→ WHAT TO PRODUCE
What is needed is a verbatim copy of every record below, with the pictures left out.
*** INPUT MATERIAL Section Begins ***
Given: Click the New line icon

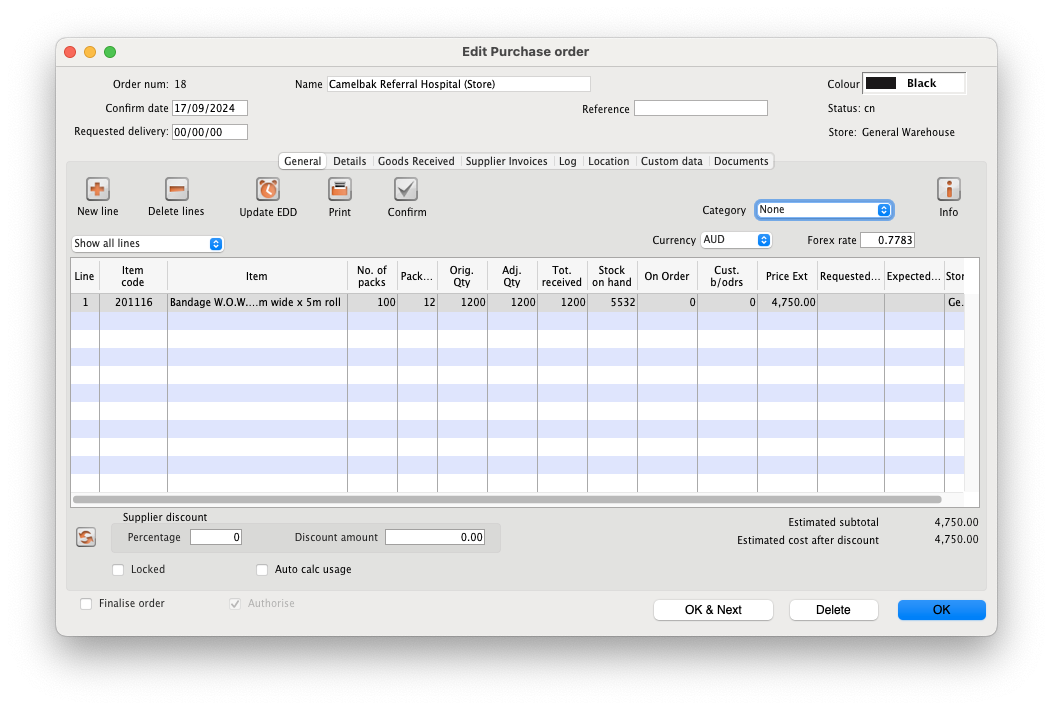Looking at the screenshot, I should (97, 190).
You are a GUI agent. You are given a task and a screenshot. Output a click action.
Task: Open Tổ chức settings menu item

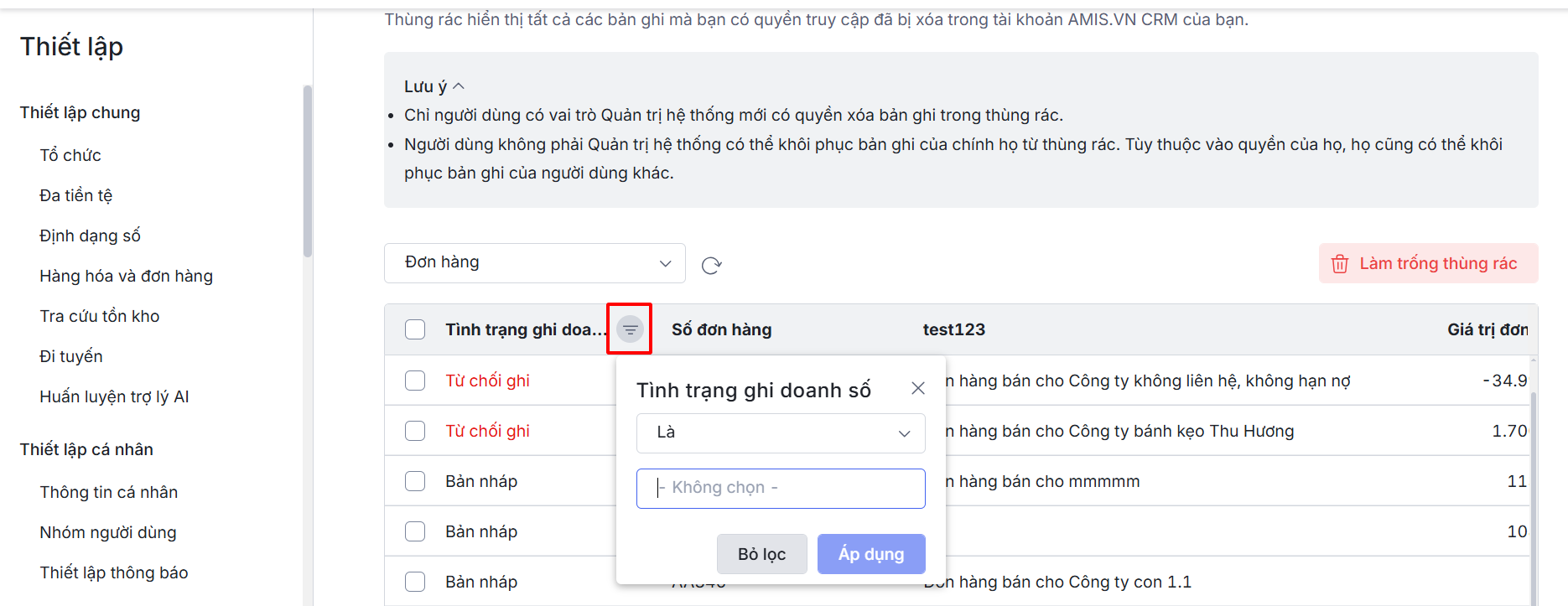(70, 155)
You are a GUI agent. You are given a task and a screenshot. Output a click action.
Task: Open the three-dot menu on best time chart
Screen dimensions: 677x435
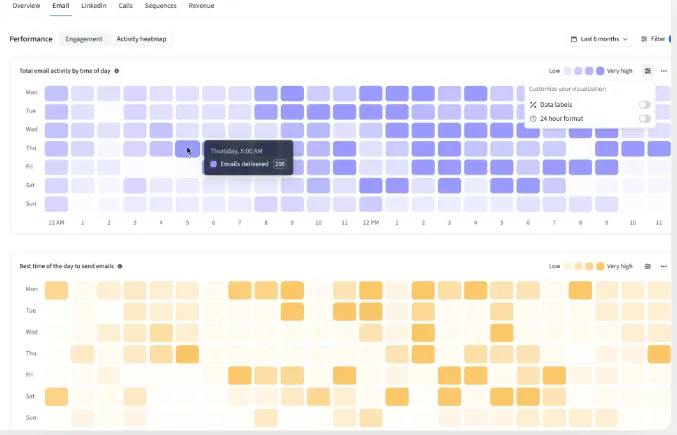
*** INPUT MATERIAL Section Ends ***
→ RESPONSE
Given: Click the New line icon

Looking at the screenshot, I should (97, 190).
You are a GUI agent. You are given a task and a screenshot. Output a click action.
Task: Open Tổ chức settings menu item

(70, 155)
You are a GUI agent. You are given a task and a screenshot. Output a click action.
Task: Open the three-dot menu on best time chart
Screen dimensions: 677x435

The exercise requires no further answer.